Sunday, January 3, 2016

What Gay Couples Get About Relationships That Straight Couples Often Don’t

When it comes to dividing the labor at home fairly, straight couples may have a lot to learn from gay couples.
A new study finds that same-sex couples tend to communicate better, share chore duties more fairly and assign tasks based on personal preference - rather than gender, income, hours worked or power position in the relationship.



Straight couples, meanwhile, tend to talk less and fall into to traditional gender roles, what one family describes as “pink chores” and “blue chores.”

In dual-income straight couples, women and those who earn less money or work fewer hours tend to take primary responsibility for stereotypically female -- and more labor-intensive -- chores such as child care, grocery shopping, washing dishes, cooking and laundry, according to a survey of 225 gay and straight dual-income couples being released Thursday by PriceWaterHouseCoopers and the Families and Work Institute.

The survey, while a relatively small sample, has interesting findings.

Men, higher earners and those who work longer hours – which researchers say can signify a position of power -- in straight couples tend to do the yard work and outdoor, auto and more traditionally male chores that tend to be less time-consuming.




Yet in same-sex couples, income and work hours didn’t have the same affect. And, perhaps most important, same-sex couples were much more likely to share equally the time-consuming work of routine child care – 74 percent of gay couples versus 38 percent of straight couples. And gay couples were more likely to equally share the unpredictable work of caring for a sick child – 62 percent versus 32 percent for straight couples.
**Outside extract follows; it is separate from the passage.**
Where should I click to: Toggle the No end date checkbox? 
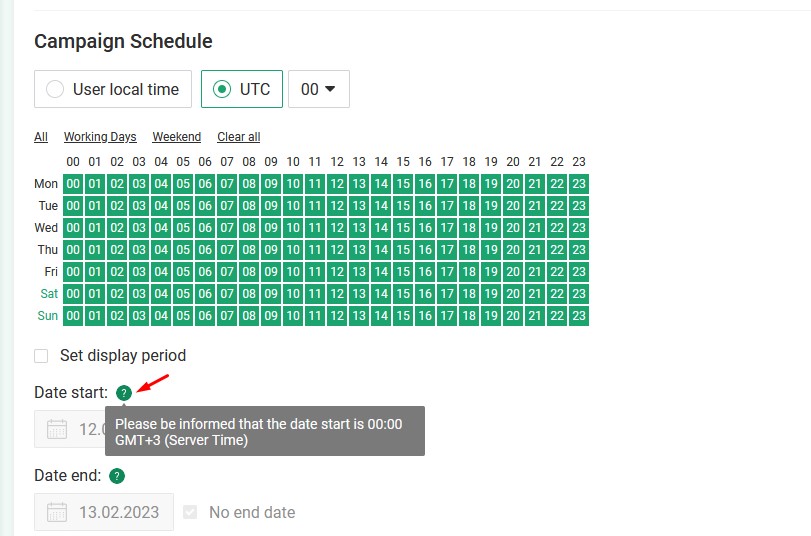tap(190, 512)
Why is that important? In straight couples, women are still often considered the primary, or default, parent, responsible not only for organizing, overseeing and caring for children but for also doing many of household chores. Time diary data shows that women, even when they work full-time, tend to spend about twice as much time doing housework and caring for children.


"There’s been a lot of calls for more sharing of child care responsibilities, so it isn’t only a woman’s problem and she isn’t the only one dealing with the fallout at work. But we see more sharing in same-sex couples,” said Ken Matos, FWI senior director of research and author of the study. “Taking on primary child care responsibility impacts one’s work time. It creates so many unscheduled interruptions, so that’s an important thing to be shared.”


The survey also found that men in same-sex relationships were more satisfied with the division of labor than were women in straight relationships. The reason? Same-sex couples talked about it more.


Men in gay partnerships were much more likely to say they had discussed how to divide the labor when they first moved in together. Women in straight partnerships were much more likely to say they wanted to, but didn’t.


“The people who said they bit their tongue had a lower satisfaction with division of household responsibilities,” Matos said. “So satisfaction may not be so much about what you do, but whether or not you felt you had a voice. Did you say what you wanted? Or did you let it evolve and feel like you couldn’t pull yourself out of the situation once it settled and got stuck?”





In the survey, 20 percent of women in straight couples said they hadn’t spoken up about how to divide the labor fairly, but wish they had. In same-sex couples, 15 percent of the women had.


"Perhaps because they can’t default to gender, people in same-sex couples are in more of a position to have these conversations,” Matos said. “That’s probably the biggest takeaway of the survey: how important it is to talk and say what you want, rather than stay silent, not wanting to start a fight, making assumptions, and then letting things fester.”


Writer and lecturer Andrew Solomon said he and his husband are constantly talking about how to make all the pieces of their lives fit together. “I feel like we’re constantly inventing it,” he said. “We talk about it all the time. It’s a constantly evolving process.”


Solomon is the primary breadwinner and his spouse has taken on the bulk of caring for their six-year-old son. Everything else, Solomon said, they’ve divided chores based on what they’re good at. Solomon is organized, so he arranges school and summer camp activities. His husband cooks. They share school drop off and they shift duties as the demands of their schedules change.


“People often make assumptions: We get asked, since I'm the one who works more, am I more the ‘Dad,’ and is John really the ‘Mom?’I feel like we have a paucity of vocabulary to describe these roles,” Solomon said. “If there’s one thing same sex parents could teach is that it’s not that one of us is ‘really’ the mom and one is ‘really the Dad. Those are irrelevant concepts. We’re just both in this together.”